How long before it takes over––before it takes me, like it took my mother?
Friday, June 24, 2011
Ms. Reid suggests reading through all the posts––which I did, and learned a lot of things about queries I didn't know. I recommend looking through the blog and reading all the posts if you have the time. But I figured that most people didn't have the time, so I thought I'd give an overview of the notes I took while I read through the blog. Some of these things I already knew, but others I'd never thought of before.
I know I said I'd try to cut down on such lengthy posts, but, this one required a lot of detail. And trust me, I cut it down a LOT. A lot of stuff goes into query-writing.
So, here we go. The rules of writing a good query letter.
- Remember: the query letter should not only tell what the book is about, it should also show how well you write and how your professional you are.
- DON'T put contact information at the top of the query letter, and don't include it in the query letter. Put it at the bottom, after you sign your name. (Include your full name, address, and phone number.)
- Don't put your title at the top of the query letter. It will be included within the query letter.
- Start off with a normal salutation. Not "Greetings!" or "Good evening!" Just plain old "Dear Mr./Ms. [agent's last name]. And NEVER "To Whom it May Concern" or "Dear Sir or Madam"; these just show you don't know who you're querying, and therefore you did not do your research.
- Immediately get into the story. Don't start with an introductory paragraph; don't put the title and word count in the first paragraph. Put this information in the last paragraph. Agents seem to be split about this, but according to Ms. Reid, "A quick drop into cold water is EXACTLY how you want to start a novel (and thus a query.)" She says the very first word in the query should be the main character's name. Describe what he/she wants and what is preventing him/her from getting it.
- Don't start with a log line––aka, a one-sentence summary of the entire plot.
- Don't start your query with a quote or random fact. (i.e. "Did you know that a thousand elephants turn purple every year?" ... Obviously this is just an example, and not actually true.)
- Don't start with a rhetorical question. (i.e. "Have you ever wondered what it feels like to be a purple elephant?")
- Don't start with clichés. (i.e. "In a world ...")
- Don't start off by saying what kind of agent you're looking for; if you're querying an agent, it's understood that said agent represents the genre of your book. (i.e. "I'm looking for an agent who represents fantasy.") Yes, it's good to personalize queries, but you should cite specific articles/blogs/interviews/etc., not just mention what genres the agent represents, because that's vague and impersonal.
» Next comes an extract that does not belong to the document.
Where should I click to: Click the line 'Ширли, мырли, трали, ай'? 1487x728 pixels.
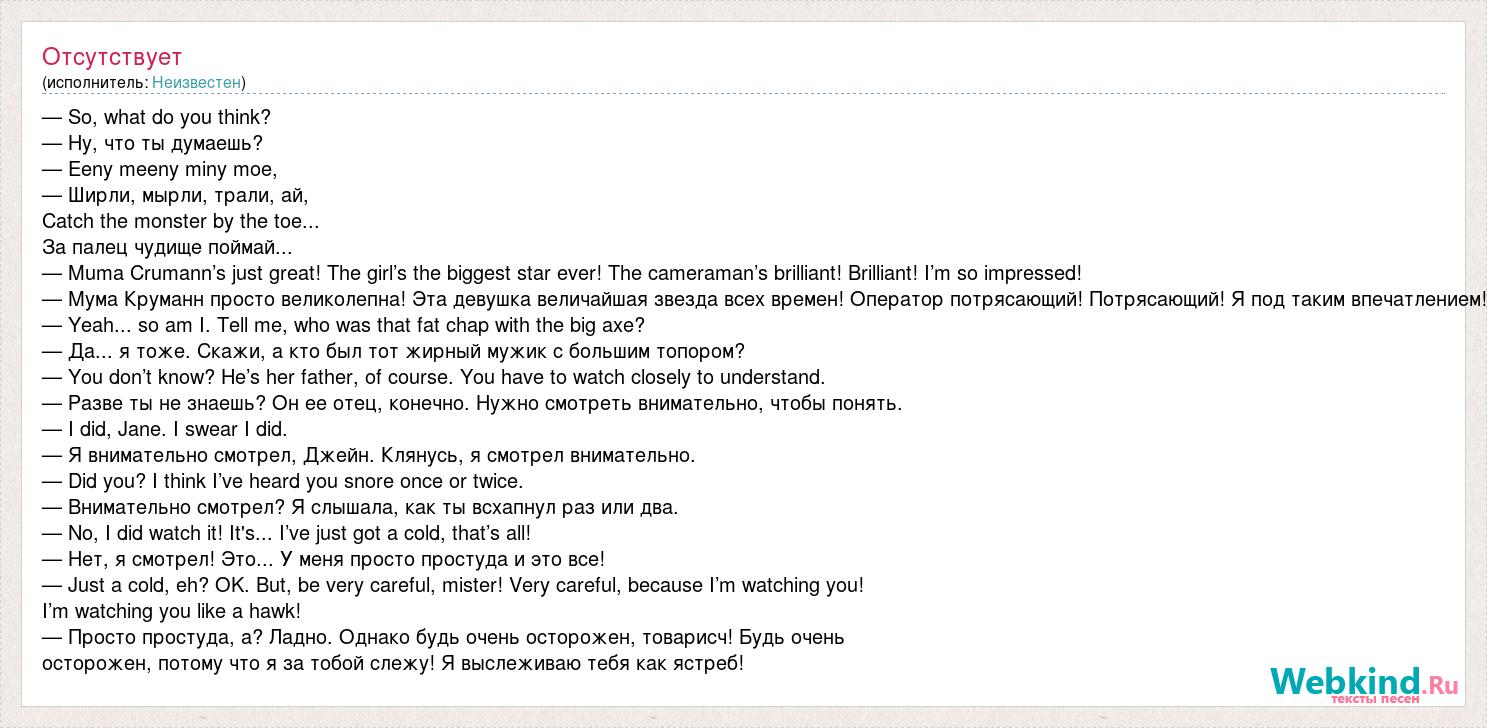pos(175,196)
- Open with the important event, not with backstory. Don't start with a setting. Start with a character and an action/choice he/she must make. Also, don't start with a clause rather than the subject. (i.e. "Prancing through the daisy fields one day, Mary Sue makes an unexpected discovery.")
- Don't quote the book in the query letter.
- Make it clear who the main character is; don't mention too many characters, or it becomes too confusing. Focus on one or two characters; mentioning three or more characters is pushing it. Query Shark says, "Think of characters as headgear. One thing on your head is fine, two might work, and but three is too many. Plus three and you're past calling the Fashion Police, we're calling the guys with nets."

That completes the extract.